Beginning Database Design Part I

Posted on 16 May 2002

in Backend

by Joel D Canfield (spinhead)

Rated 3.9 (Ratings: 10)

Want more?

More articles in Backend

Joel D Canfield

Member info

User since: 18 Apr 2001

Articles written: 8

Creating and Naming Database Tables and Fields

This series of articles is based on an outline I made while reading "Database Design for Mere Mortals" by Michael J. Hernandez. Mike graciously gave permission for its use in this derived work. I highly recommend the book to anyone who wants a good grasp of database fundamentals. The series is intended to familiarize the uninitiated with the concepts of database design. I'll include an extensive bibliography for those interested in more technical or in-depth coverage.

Why Use A Database?

Data overload is a common problem in business today. Corporations and individuals have plenty of raw data, but can't always find it or aren't aware that they even have it. Raw data must be filtered and organized to become useful information. Databases are a primary tool for the task; a tool which takes advantage of the speed and power of modern computers.

Goals

Creating a database can be a daunting task to a beginner. As with most complex projects, good database design can be broken down into discrete steps which are easier to manage.

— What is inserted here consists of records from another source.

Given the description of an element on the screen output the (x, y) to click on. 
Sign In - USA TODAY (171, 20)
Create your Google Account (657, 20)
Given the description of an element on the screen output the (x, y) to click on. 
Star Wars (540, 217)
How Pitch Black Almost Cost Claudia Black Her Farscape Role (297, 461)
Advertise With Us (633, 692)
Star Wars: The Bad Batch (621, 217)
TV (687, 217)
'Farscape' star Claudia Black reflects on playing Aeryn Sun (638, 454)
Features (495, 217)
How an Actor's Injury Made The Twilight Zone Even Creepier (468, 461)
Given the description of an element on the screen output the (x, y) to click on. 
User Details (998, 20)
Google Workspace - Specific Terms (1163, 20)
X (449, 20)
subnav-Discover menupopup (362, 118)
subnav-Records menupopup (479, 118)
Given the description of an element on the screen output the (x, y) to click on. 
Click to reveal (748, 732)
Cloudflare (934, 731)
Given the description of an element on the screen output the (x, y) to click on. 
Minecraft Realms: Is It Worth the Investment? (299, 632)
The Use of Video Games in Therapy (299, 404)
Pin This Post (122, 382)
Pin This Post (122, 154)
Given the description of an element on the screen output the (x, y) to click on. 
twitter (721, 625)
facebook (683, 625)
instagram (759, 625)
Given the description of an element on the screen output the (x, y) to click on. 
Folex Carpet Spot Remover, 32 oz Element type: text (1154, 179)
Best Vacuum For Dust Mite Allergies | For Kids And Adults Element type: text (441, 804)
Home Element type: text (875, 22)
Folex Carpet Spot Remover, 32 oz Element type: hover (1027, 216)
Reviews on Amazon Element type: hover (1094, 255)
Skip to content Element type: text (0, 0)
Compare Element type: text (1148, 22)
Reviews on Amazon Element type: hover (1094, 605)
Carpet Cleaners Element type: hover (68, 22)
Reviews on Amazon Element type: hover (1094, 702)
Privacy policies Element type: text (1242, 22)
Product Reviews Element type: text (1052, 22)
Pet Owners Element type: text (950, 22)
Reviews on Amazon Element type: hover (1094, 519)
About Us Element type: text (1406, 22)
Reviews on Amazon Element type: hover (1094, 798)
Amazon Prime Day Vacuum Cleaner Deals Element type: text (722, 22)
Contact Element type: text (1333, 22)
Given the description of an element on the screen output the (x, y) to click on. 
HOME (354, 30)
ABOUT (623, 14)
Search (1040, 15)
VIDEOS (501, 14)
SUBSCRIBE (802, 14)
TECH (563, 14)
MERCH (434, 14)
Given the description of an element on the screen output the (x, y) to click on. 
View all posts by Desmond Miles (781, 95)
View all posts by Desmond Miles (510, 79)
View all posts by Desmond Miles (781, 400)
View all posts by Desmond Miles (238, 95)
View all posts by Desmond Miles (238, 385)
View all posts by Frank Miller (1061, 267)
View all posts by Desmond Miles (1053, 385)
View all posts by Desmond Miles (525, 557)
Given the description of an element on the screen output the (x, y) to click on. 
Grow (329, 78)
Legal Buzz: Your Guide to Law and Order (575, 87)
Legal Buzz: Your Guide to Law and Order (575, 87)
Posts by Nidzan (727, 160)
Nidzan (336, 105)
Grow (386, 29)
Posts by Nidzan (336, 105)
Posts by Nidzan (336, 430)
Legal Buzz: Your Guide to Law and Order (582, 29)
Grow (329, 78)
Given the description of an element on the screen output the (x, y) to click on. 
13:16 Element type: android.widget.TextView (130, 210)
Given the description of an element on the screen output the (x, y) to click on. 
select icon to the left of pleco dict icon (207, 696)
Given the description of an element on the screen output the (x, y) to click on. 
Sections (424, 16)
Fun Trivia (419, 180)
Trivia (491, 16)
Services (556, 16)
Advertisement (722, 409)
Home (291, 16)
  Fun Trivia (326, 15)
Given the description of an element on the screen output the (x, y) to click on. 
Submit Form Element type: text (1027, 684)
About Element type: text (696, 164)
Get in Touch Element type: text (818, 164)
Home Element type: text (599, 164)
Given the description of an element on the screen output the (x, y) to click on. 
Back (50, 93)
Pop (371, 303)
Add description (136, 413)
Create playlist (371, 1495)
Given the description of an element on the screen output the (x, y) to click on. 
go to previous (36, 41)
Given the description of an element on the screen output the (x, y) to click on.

In a future article, we'll discuss the information-gathering process necessary before database design even begins. For now, let's talk about something less abstract — tables and fields. For the examples in this article I'll try to provide samples which reflect real-world situations.

Terminology

First, some terminology. We won't be using the highly technical terms "relations" and "tuples"; even in the manuals they introduce the terms and then go right back to "tables" and "rows" so we'll skip the interim step. However, the technical term "attributes" works well to describe the concept embodied in "columns" so we'll use whichever term seems more understandable in context. And each "record" makes up one "row," another familiar term. Again, we'll use whichever fits best conceptually. Finally, for each row there will be an "attribute" in each row. This is a "field."

A database is made up of one or more tables. Each table is made up of one or more rows of information. Each row contains various attributes, one in each column.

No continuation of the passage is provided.